Exclude the pictures and retype the entries as written.

─── DATA EXTRACTS

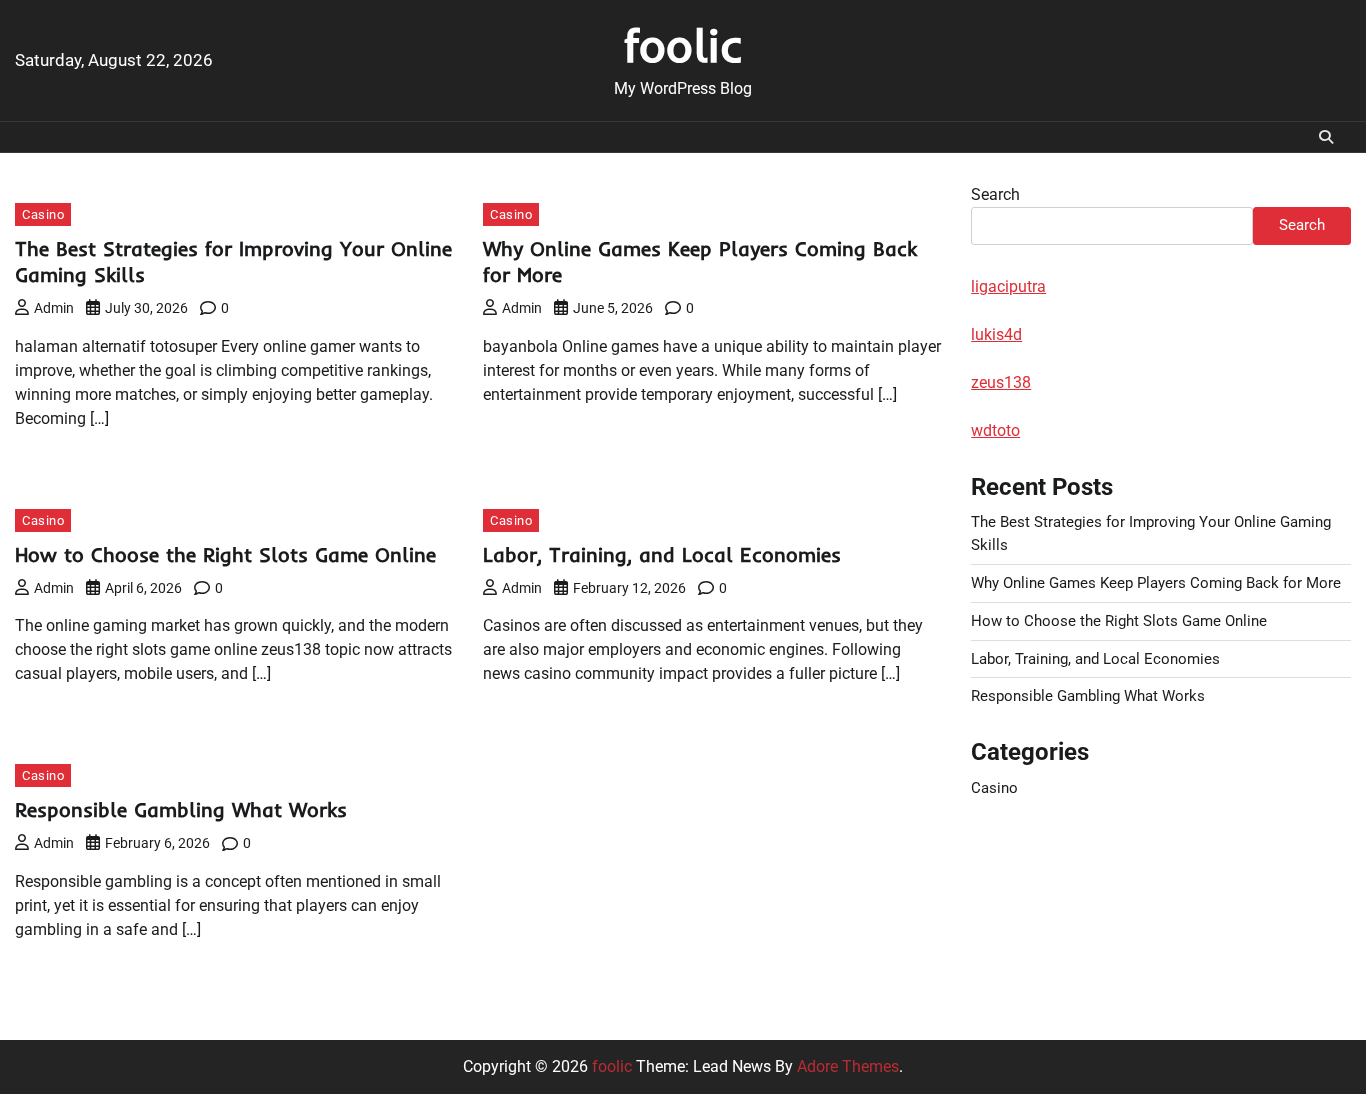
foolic (683, 45)
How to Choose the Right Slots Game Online (225, 554)
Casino (43, 214)
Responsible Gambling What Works (181, 809)
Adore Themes (848, 1066)
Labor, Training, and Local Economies (662, 554)
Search (995, 194)
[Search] (1326, 137)
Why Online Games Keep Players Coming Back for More (1156, 583)
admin (54, 308)
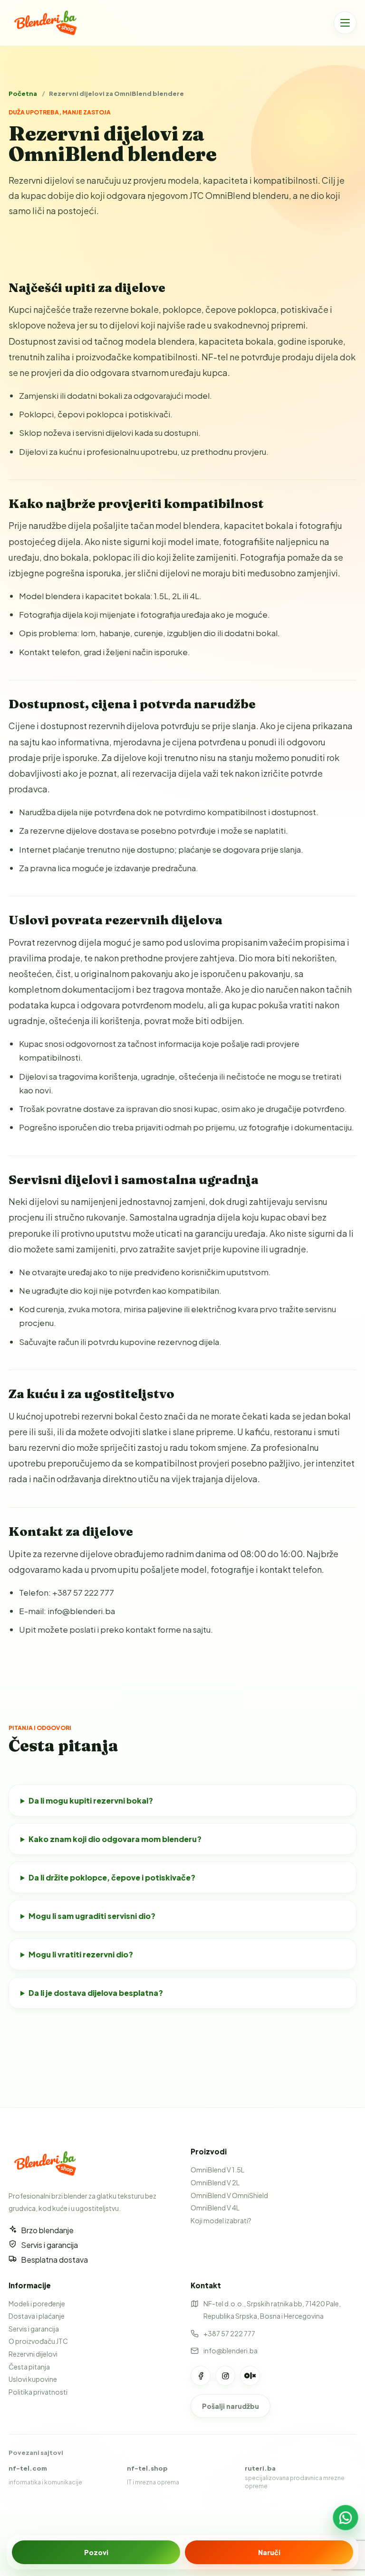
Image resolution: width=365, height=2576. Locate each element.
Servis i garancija (34, 2328)
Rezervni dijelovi (33, 2354)
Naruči (269, 2552)
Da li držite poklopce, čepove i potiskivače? (112, 1877)
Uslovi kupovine (33, 2379)
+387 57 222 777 (229, 2333)
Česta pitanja (29, 2366)
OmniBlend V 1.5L (217, 2169)
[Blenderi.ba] (49, 22)
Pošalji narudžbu (230, 2406)
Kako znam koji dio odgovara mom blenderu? (115, 1839)
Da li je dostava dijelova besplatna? (96, 1993)
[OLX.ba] (250, 2376)
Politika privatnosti (38, 2392)
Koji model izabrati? (221, 2220)
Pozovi (96, 2552)
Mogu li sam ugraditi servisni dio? (92, 1916)
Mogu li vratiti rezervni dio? (81, 1954)
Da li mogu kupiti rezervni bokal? (91, 1800)
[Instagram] (225, 2376)
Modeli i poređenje (37, 2303)
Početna (23, 93)
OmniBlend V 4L (215, 2207)
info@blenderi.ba (230, 2350)
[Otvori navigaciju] (345, 22)
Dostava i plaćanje (37, 2316)
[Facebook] (201, 2376)
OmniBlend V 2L (215, 2182)
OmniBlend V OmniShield (229, 2195)
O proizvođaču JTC (38, 2341)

──────

**TASK RESPONSE:**
foolic (683, 45)
How to Choose the Right Slots Game Online (225, 554)
Casino (43, 214)
Responsible Gambling What Works (181, 809)
Adore Themes (848, 1066)
Labor, Training, and Local Economies (662, 554)
Search (995, 194)
[Search] (1326, 137)
Why Online Games Keep Players Coming Back for More (1156, 583)
admin (54, 308)
Image resolution: width=365, height=2576. Locate each element.
Servis i garancija (34, 2328)
Rezervni dijelovi (33, 2354)
Naruči (269, 2552)
Da li držite poklopce, čepove i potiskivače? (112, 1877)
Uslovi kupovine (33, 2379)
+387 57 222 777 (229, 2333)
Česta pitanja (29, 2366)
OmniBlend V 1.5L (217, 2169)
[Blenderi.ba] (49, 22)
Pošalji narudžbu (230, 2406)
Kako znam koji dio odgovara mom blenderu? (115, 1839)
Da li je dostava dijelova besplatna? (96, 1993)
[OLX.ba] (250, 2376)
Politika privatnosti (38, 2392)
Koji model izabrati? (221, 2220)
Pozovi (96, 2552)
Mogu li sam ugraditi servisni dio? (92, 1916)
Mogu li vratiti rezervni dio? (81, 1954)
Da li mogu kupiti rezervni bokal? (91, 1800)
[Instagram] (225, 2376)
Modeli i poređenje (37, 2303)
Početna (23, 93)
OmniBlend V 4L (215, 2207)
info@blenderi.ba (230, 2350)
[Otvori navigaciju] (345, 22)
Dostava i plaćanje (37, 2316)
[Facebook] (201, 2376)
OmniBlend V 2L (215, 2182)
OmniBlend V OmniShield (229, 2195)
O proizvođaču JTC (38, 2341)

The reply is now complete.